§ YOUR INSTRUCTIONS: Write out the entries exactly, pictures excluded.

Saved data entries
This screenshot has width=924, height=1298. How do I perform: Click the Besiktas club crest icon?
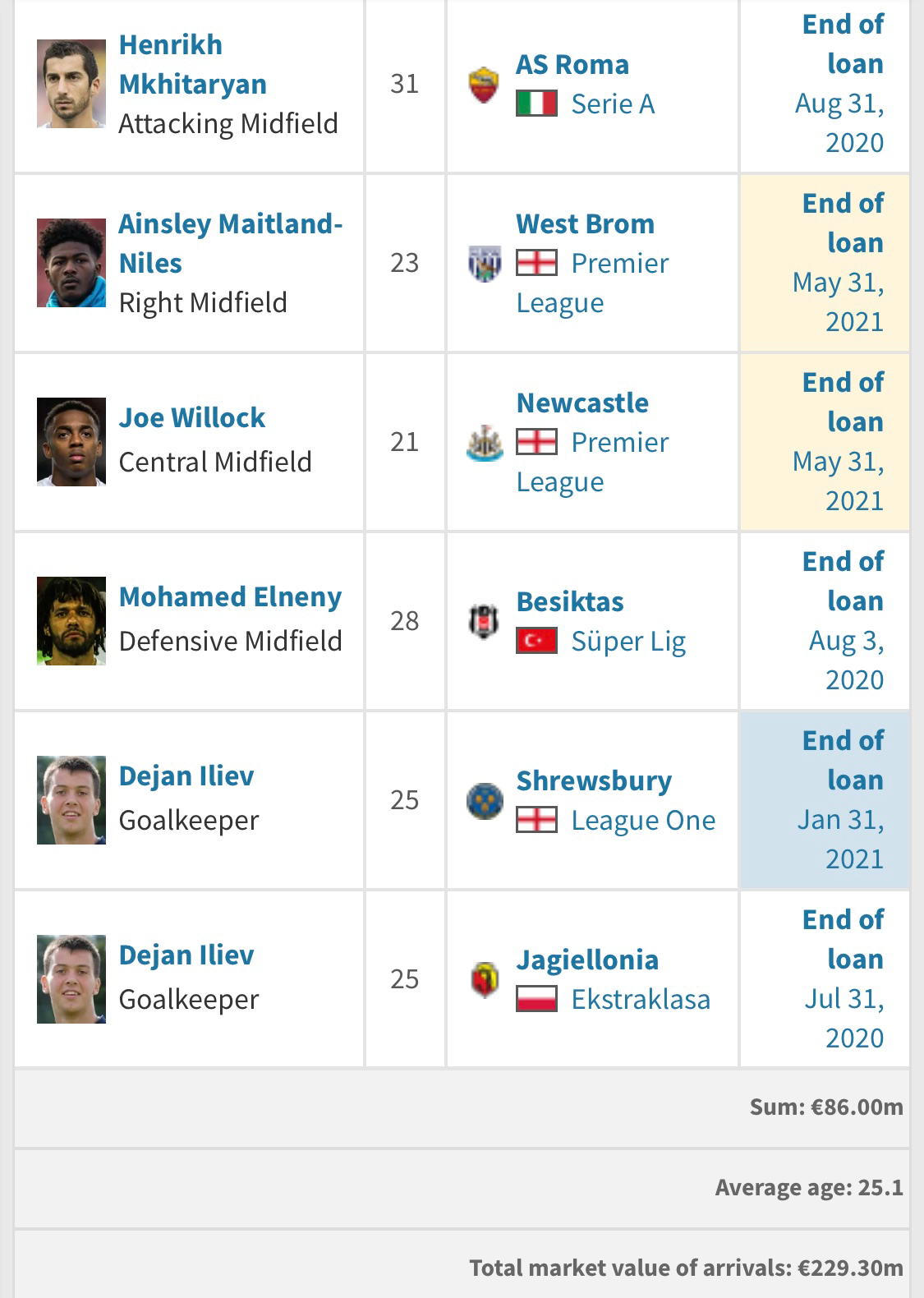pyautogui.click(x=484, y=622)
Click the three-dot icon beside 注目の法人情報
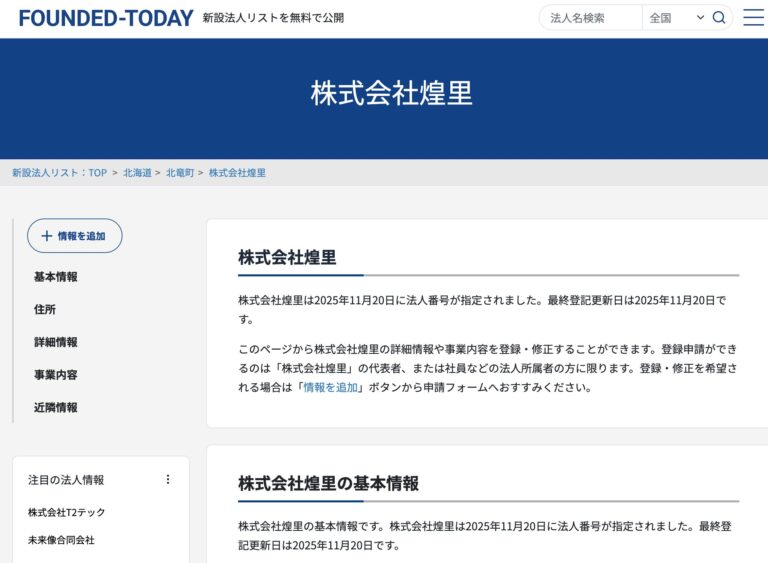768x563 pixels. tap(168, 480)
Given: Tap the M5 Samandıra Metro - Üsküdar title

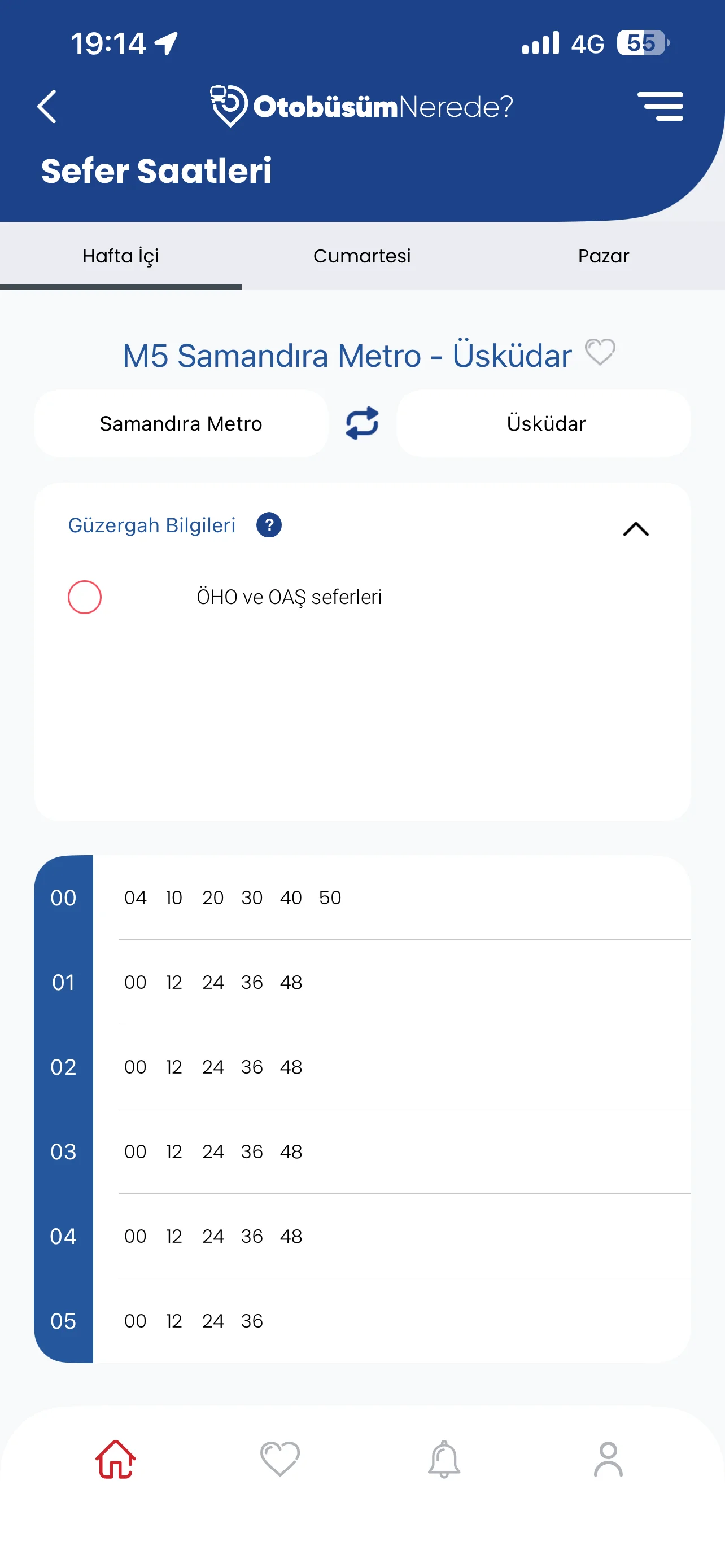Looking at the screenshot, I should pos(347,356).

§ WRITTEN SOLUTION:
This screenshot has width=924, height=1298. How do I perform: Click the Besiktas club crest icon?
pyautogui.click(x=484, y=622)
Click the three-dot icon beside 注目の法人情報
768x563 pixels. tap(168, 480)
Given: Tap the M5 Samandıra Metro - Üsküdar title

Looking at the screenshot, I should pos(347,356).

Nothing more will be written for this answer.